Weaker pound forces Britons to tighten holiday budget

January 10th, 2009 - 9:38 am ICT by IANS  

London, Jan 10 (Xinhua) Julia Foster from Essex, a county on the southeast coast of England, is still pondering whether she should spend an already booked holiday in March in the French resort of Nice.A trip to France is not uncommon for her - she visits the country at least three times a year on long holidays or one-day trips - this year, however things are different.

Britons have begun to feel the effects of a depreciating pound caused mainly by sharp cuts in interest rates as part of efforts to bring about an economic recovery in the country.

The latest reduction reduced the basic rate to 1.5 percent, the lowest since the Bank of England came into existence in 1694.

“Before the devaluation of the pound, it was good value for money to visit France, but now, it is no longer cheap. I can even find cheaper champagne in British supermarkets.

“I have not made up my mind to visit Nice, and may cancel my plans as I don’t want to go to the euro zone, at least not as much as I used to.

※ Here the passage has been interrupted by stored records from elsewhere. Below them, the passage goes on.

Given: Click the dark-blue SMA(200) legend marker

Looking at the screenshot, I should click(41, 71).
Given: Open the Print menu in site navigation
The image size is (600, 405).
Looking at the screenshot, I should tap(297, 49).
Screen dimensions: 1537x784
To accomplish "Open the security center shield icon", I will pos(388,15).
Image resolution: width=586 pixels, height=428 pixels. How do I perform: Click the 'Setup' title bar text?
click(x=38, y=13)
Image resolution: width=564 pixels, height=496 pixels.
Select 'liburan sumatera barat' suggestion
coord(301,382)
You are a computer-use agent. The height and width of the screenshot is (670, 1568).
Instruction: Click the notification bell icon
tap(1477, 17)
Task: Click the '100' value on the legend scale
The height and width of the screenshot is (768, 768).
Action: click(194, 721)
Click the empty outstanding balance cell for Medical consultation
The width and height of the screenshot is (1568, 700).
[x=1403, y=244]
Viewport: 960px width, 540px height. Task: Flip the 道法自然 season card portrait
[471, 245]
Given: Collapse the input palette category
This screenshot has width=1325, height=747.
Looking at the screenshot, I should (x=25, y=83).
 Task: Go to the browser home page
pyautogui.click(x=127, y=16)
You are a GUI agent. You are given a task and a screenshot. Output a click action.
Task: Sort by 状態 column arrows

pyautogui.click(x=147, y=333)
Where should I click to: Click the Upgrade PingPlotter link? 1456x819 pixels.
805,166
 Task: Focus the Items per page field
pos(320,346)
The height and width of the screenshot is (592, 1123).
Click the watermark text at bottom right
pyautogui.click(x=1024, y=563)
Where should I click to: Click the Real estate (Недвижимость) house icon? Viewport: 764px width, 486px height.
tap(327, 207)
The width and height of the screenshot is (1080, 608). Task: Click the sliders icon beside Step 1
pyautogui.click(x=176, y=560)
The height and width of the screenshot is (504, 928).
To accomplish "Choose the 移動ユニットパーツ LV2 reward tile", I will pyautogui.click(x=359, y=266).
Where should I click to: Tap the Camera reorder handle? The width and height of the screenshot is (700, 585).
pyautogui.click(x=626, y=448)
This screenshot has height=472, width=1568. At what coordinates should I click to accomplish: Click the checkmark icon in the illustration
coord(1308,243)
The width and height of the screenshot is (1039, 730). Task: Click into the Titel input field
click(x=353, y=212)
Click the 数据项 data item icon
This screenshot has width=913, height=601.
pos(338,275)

The US is not a good choice either,” Foster said.

The pound has lost nearly 30 percent of its value since late 2007 and is now nearly equal to one euro.

Foster enjoyed her last European holiday in Prague, instead of Paris, not only because of the attractions, but also because the pound is still more valuable against the Czech Koruna. The Czech Republic is not due to adopt the euro until 2015.

According to the Office of National Statistics, the number of visits abroad by British residents fell six percent from August to October 2008 to 16.4 million, compared to the previous three months.

Meanwhile, the devaluation of the pound has failed to bring an influx of foreign visitors due to the global economic downturn. It has forced the Americans, which make up the largest number of visitors to Britain every year, and tourists from France, Germany, Ireland and Spain to cutback on trips abroad.

Britain’s national tourism agency VisitBritain has forecast a year-on-year 2.7 percent decrease in the number of visits to the country in 2008 to 31.9 million, and a further drop of 0.7 percent to 31.7 million in 2009.

From August to October 2008, the number of visits to Britain by overseas residents decreased four percent to 7.8 million from the previous three months.

Britain has been warned it may face a difficult year and even see its recession continuing into 2010. In the face of further economic woes, Britain is hoping for a boom in tourism, which has now become a more important contributor to the economy.

The country is looking increasingly toward emerging markets such as China and India for potential visitors.

In 2007, the number of visits in Britain by the Chinese rose to 130,000, with the money spent by them reaching $274 million. The appreciation of the Chinese yuan against the pound by 33 percent since late 2007 has enabled Chinese visitors to feel more relaxed while paying their bills in Britain.

Omega, one of the leading travel agencies in the country with a business focus on Chinese customers, has confirmed that its tourism and hotel businesses are faring well despite the downturn.

“It has made no difference to our bookings, especially for business and student trips,” said a customer service representative who gave her name as Ava.